* **What you should do**: Your reply should be the full listing, copied exactly.

======== Data shown ========

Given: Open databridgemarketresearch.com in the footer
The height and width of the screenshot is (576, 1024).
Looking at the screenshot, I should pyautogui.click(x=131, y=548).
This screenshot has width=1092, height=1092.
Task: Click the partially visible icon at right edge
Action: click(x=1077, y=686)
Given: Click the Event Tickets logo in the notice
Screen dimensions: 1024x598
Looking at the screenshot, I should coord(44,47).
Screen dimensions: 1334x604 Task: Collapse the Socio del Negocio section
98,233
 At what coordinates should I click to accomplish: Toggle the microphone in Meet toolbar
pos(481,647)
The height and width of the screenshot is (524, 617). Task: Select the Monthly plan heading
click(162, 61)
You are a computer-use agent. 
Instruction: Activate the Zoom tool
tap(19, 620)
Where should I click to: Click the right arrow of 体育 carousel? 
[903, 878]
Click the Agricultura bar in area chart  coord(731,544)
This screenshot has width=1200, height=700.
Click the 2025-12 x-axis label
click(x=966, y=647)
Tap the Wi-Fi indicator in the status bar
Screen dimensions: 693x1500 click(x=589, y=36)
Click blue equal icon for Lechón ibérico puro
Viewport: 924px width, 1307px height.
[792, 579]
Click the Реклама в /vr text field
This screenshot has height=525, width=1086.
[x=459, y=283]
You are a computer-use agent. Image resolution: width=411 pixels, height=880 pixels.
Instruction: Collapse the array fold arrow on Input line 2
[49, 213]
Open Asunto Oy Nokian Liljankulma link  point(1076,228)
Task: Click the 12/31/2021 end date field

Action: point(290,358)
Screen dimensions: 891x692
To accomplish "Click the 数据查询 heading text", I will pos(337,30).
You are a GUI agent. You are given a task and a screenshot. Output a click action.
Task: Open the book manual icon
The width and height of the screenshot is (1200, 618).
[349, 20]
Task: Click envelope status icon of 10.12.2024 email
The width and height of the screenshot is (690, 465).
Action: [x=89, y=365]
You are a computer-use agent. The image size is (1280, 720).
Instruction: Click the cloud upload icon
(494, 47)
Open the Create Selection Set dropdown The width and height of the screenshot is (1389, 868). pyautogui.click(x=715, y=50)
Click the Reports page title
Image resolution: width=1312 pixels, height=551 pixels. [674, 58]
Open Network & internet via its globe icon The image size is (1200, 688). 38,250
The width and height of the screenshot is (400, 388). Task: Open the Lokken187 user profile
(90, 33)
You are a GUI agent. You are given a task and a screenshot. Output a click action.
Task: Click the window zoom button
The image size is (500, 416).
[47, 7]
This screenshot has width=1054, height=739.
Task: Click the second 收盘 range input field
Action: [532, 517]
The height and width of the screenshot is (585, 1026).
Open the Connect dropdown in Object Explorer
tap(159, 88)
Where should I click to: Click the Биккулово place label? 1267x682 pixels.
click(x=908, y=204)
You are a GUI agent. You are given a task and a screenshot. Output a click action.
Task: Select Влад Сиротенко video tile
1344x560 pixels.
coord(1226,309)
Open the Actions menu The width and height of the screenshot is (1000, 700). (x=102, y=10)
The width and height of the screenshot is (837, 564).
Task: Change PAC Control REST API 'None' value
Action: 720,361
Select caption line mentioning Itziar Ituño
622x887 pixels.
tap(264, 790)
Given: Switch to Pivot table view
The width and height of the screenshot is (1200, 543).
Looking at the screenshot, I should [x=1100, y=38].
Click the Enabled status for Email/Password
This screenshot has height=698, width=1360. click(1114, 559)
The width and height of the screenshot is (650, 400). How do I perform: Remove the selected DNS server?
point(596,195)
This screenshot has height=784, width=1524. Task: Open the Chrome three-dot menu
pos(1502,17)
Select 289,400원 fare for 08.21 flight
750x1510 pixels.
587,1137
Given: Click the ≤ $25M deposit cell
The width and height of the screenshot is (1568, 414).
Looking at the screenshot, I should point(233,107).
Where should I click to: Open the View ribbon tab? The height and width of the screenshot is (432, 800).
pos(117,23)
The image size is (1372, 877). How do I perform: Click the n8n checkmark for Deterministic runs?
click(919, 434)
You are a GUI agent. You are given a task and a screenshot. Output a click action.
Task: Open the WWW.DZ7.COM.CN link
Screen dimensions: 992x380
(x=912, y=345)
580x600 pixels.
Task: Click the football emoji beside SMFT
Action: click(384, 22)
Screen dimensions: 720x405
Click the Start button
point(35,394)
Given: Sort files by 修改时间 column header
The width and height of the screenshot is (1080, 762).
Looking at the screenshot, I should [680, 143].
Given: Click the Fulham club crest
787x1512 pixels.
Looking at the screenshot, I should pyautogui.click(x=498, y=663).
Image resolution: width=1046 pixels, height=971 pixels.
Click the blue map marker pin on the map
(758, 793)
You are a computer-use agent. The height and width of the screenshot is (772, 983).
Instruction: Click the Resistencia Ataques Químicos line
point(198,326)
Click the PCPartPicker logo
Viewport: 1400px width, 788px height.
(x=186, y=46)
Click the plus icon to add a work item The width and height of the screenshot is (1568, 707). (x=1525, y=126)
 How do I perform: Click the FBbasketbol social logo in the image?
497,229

========

* **The answer**:
Given: Open databridgemarketresearch.com in the footer
The height and width of the screenshot is (576, 1024).
Looking at the screenshot, I should pyautogui.click(x=131, y=548).
This screenshot has width=1092, height=1092.
Task: Click the partially visible icon at right edge
Action: click(x=1077, y=686)
Given: Click the Event Tickets logo in the notice
Screen dimensions: 1024x598
Looking at the screenshot, I should coord(44,47).
Screen dimensions: 1334x604 Task: Collapse the Socio del Negocio section
98,233
 At what coordinates should I click to accomplish: Toggle the microphone in Meet toolbar
pos(481,647)
The height and width of the screenshot is (524, 617). Task: Select the Monthly plan heading
click(162, 61)
You are a computer-use agent. 
Instruction: Activate the Zoom tool
tap(19, 620)
Where should I click to: Click the right arrow of 体育 carousel? 
[903, 878]
Click the Agricultura bar in area chart  coord(731,544)
This screenshot has width=1200, height=700.
Click the 2025-12 x-axis label
click(x=966, y=647)
Tap the Wi-Fi indicator in the status bar
Screen dimensions: 693x1500 click(x=589, y=36)
Click blue equal icon for Lechón ibérico puro
Viewport: 924px width, 1307px height.
[792, 579]
Click the Реклама в /vr text field
This screenshot has height=525, width=1086.
[x=459, y=283]
You are a computer-use agent. Image resolution: width=411 pixels, height=880 pixels.
Instruction: Collapse the array fold arrow on Input line 2
[49, 213]
Open Asunto Oy Nokian Liljankulma link  point(1076,228)
Task: Click the 12/31/2021 end date field

Action: point(290,358)
Screen dimensions: 891x692
To accomplish "Click the 数据查询 heading text", I will pos(337,30).
You are a GUI agent. You are given a task and a screenshot. Output a click action.
Task: Open the book manual icon
The width and height of the screenshot is (1200, 618).
[349, 20]
Task: Click envelope status icon of 10.12.2024 email
The width and height of the screenshot is (690, 465).
Action: [x=89, y=365]
You are a computer-use agent. The image size is (1280, 720).
Instruction: Click the cloud upload icon
(494, 47)
Open the Create Selection Set dropdown The width and height of the screenshot is (1389, 868). pyautogui.click(x=715, y=50)
Click the Reports page title
Image resolution: width=1312 pixels, height=551 pixels. [674, 58]
Open Network & internet via its globe icon The image size is (1200, 688). 38,250
The width and height of the screenshot is (400, 388). Task: Open the Lokken187 user profile
(90, 33)
You are a GUI agent. You are given a task and a screenshot. Output a click action.
Task: Click the window zoom button
The image size is (500, 416).
[47, 7]
This screenshot has width=1054, height=739.
Task: Click the second 收盘 range input field
Action: [532, 517]
The height and width of the screenshot is (585, 1026).
Open the Connect dropdown in Object Explorer
tap(159, 88)
Where should I click to: Click the Биккулово place label? 1267x682 pixels.
click(x=908, y=204)
You are a GUI agent. You are given a task and a screenshot. Output a click action.
Task: Select Влад Сиротенко video tile
1344x560 pixels.
coord(1226,309)
Open the Actions menu The width and height of the screenshot is (1000, 700). (x=102, y=10)
The width and height of the screenshot is (837, 564).
Task: Change PAC Control REST API 'None' value
Action: 720,361
Select caption line mentioning Itziar Ituño
622x887 pixels.
tap(264, 790)
Given: Switch to Pivot table view
The width and height of the screenshot is (1200, 543).
Looking at the screenshot, I should [x=1100, y=38].
Click the Enabled status for Email/Password
This screenshot has height=698, width=1360. click(1114, 559)
The width and height of the screenshot is (650, 400). How do I perform: Remove the selected DNS server?
point(596,195)
This screenshot has height=784, width=1524. Task: Open the Chrome three-dot menu
pos(1502,17)
Select 289,400원 fare for 08.21 flight
750x1510 pixels.
587,1137
Given: Click the ≤ $25M deposit cell
The width and height of the screenshot is (1568, 414).
Looking at the screenshot, I should point(233,107).
Where should I click to: Open the View ribbon tab? The height and width of the screenshot is (432, 800).
pos(117,23)
The image size is (1372, 877). How do I perform: Click the n8n checkmark for Deterministic runs?
click(919, 434)
You are a GUI agent. You are given a task and a screenshot. Output a click action.
Task: Open the WWW.DZ7.COM.CN link
Screen dimensions: 992x380
(x=912, y=345)
580x600 pixels.
Task: Click the football emoji beside SMFT
Action: click(384, 22)
Screen dimensions: 720x405
Click the Start button
point(35,394)
Given: Sort files by 修改时间 column header
The width and height of the screenshot is (1080, 762).
Looking at the screenshot, I should [680, 143].
Given: Click the Fulham club crest
787x1512 pixels.
Looking at the screenshot, I should pyautogui.click(x=498, y=663).
Image resolution: width=1046 pixels, height=971 pixels.
Click the blue map marker pin on the map
(758, 793)
You are a computer-use agent. The height and width of the screenshot is (772, 983).
Instruction: Click the Resistencia Ataques Químicos line
point(198,326)
Click the PCPartPicker logo
Viewport: 1400px width, 788px height.
(x=186, y=46)
Click the plus icon to add a work item The width and height of the screenshot is (1568, 707). (x=1525, y=126)
 How do I perform: Click the FBbasketbol social logo in the image?
497,229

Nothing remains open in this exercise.